Comparing Polymer Bearings with Traditional Bearings
The term "polymer bearing" is a broad category, encompassing a wide array of materials, each with a unique set of properties and ideal applications. The strength of polymer bearings as a technology lies in this diversity. Engineers can select a specific polymer, and often a custom-compounded version of that polymer, to precisely match the performance requirements of a given application. From high-strength components to ultra-low friction surfaces, there is a polymer for almost every job.
One of the most widely used materials is Nylon (Polyamide). Nylon is a strong and tough material with excellent wear resistance, making it a popular choice for general-purpose bearings. It can withstand moderate loads and has good a low coefficient of friction. However, Nylon has one significant drawback: it is hygroscopic, meaning it absorbs moisture from the air. This moisture absorption can cause the material to swell and change dimensions, which is a major concern for parts that require tight tolerances. This makes it a less ideal choice for precision applications in humid environments.
Another common and versatile material is POM (Polyoxymethylene or Acetal). Often referred to as a "workhorse" polymer, Acetal has a great combination of strength, stiffness, and low friction. Unlike Nylon, it has excellent dimensional stability and does not readily absorb moisture, making it a reliable choice for precision components. Acetal is widely used in a variety of applications, from automotive components to consumer electronics, and is a great all-around choice for many bearing needs.
For applications where friction is the number one concern, engineers turn to PTFE (Polytetrafluoroethylene or Teflon). Known for being one of the slipperiest substances in existence, PTFE has an incredibly low coefficient of friction. However, in its pure form, PTFE is very soft and has poor wear resistance, which limits its ability to handle high loads. To overcome this, PTFE is often compounded with fillers such as glass fibers, carbon, or bronze to improve its strength and wear properties while maintaining its low friction.

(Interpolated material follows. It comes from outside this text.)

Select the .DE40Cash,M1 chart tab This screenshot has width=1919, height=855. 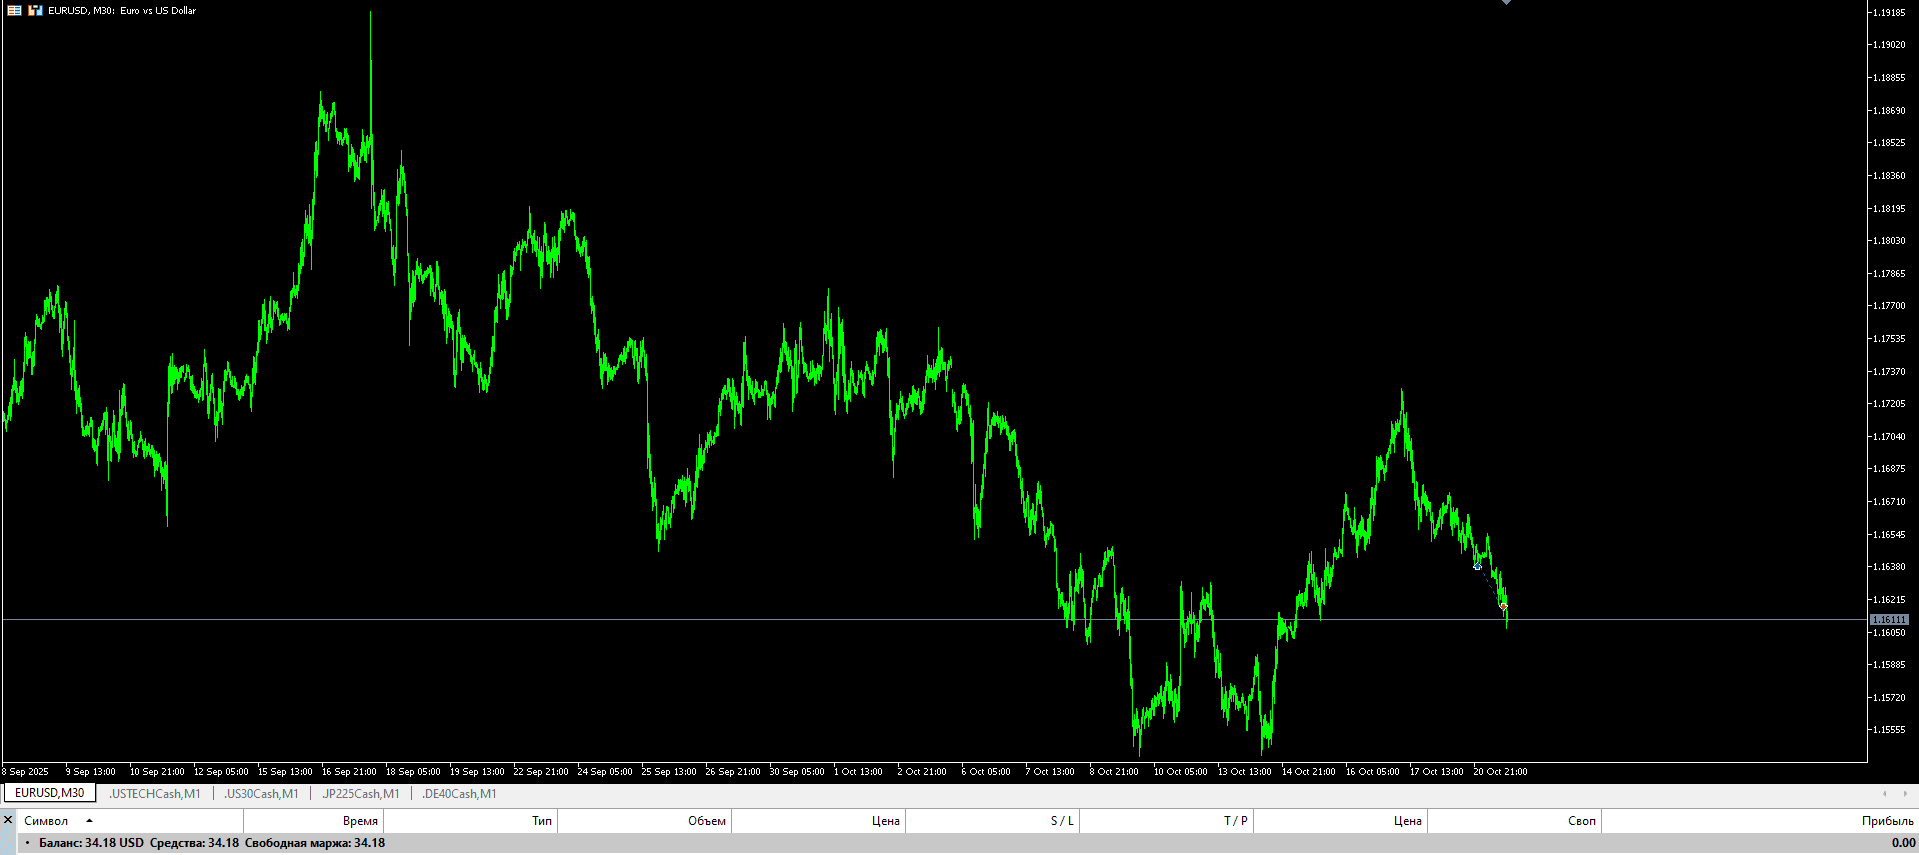pyautogui.click(x=459, y=794)
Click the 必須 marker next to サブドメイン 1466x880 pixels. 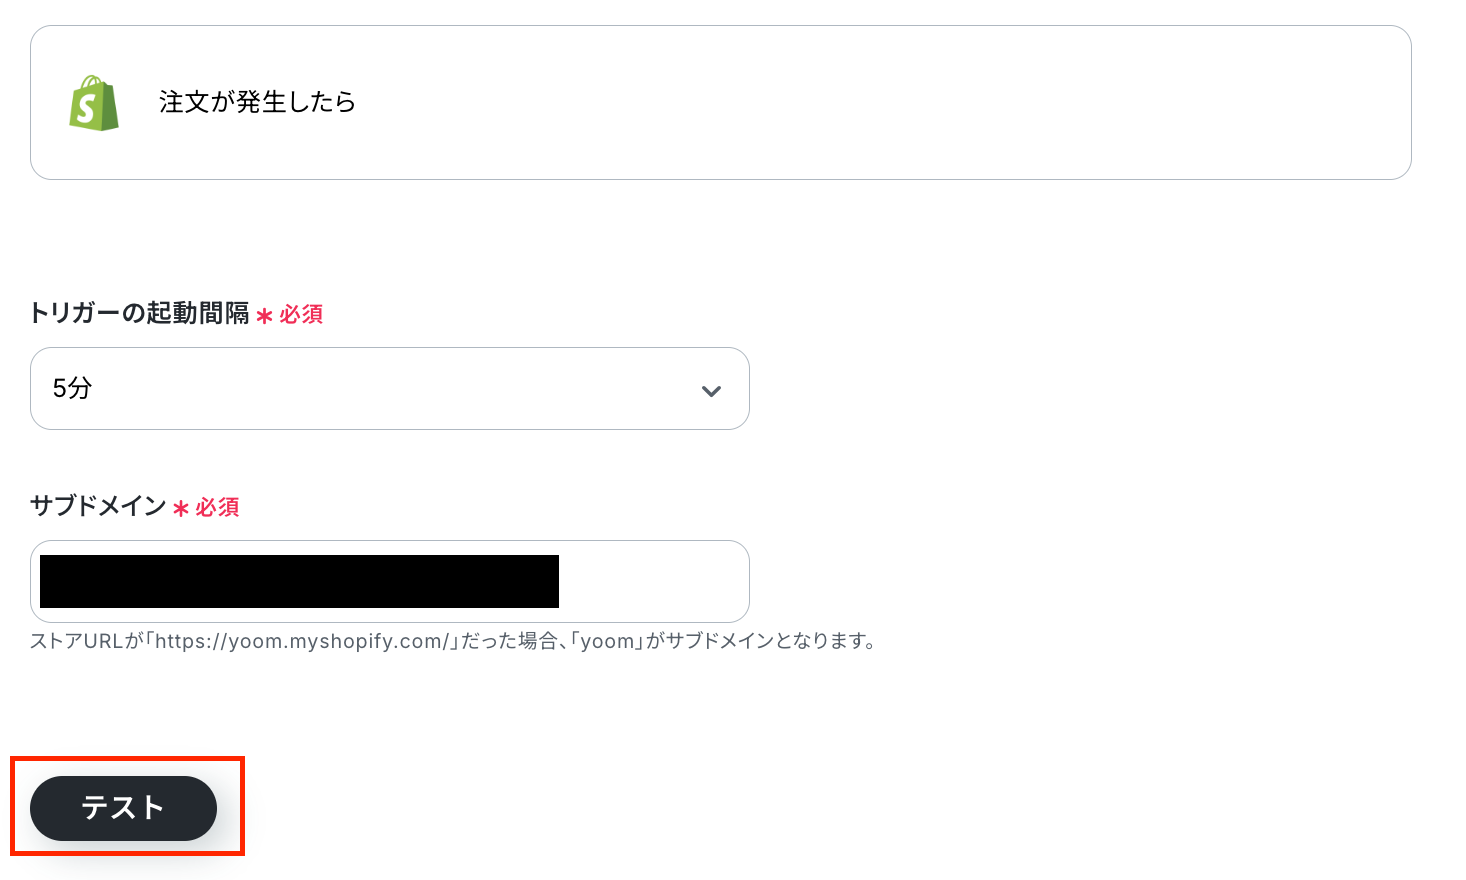pos(217,508)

Finally, for the most demanding applications, there is PEEK (Polyetheretherketone). PEEK is considered a high-performance polymer due to its exceptional properties. It has a high continuous service temperature, excellent chemical resistance, and is incredibly strong and durable. While it is significantly more expensive than other polymers, its ability to perform in extreme environments—such as in aerospace, medical, and oil and gas applications—justifies the cost. By choosing the right material from this diverse family, engineers can create a bearing that is not only self-lubricating but also perfectly tailored to the specific demands of the application, ensuring optimal performance and a long service life.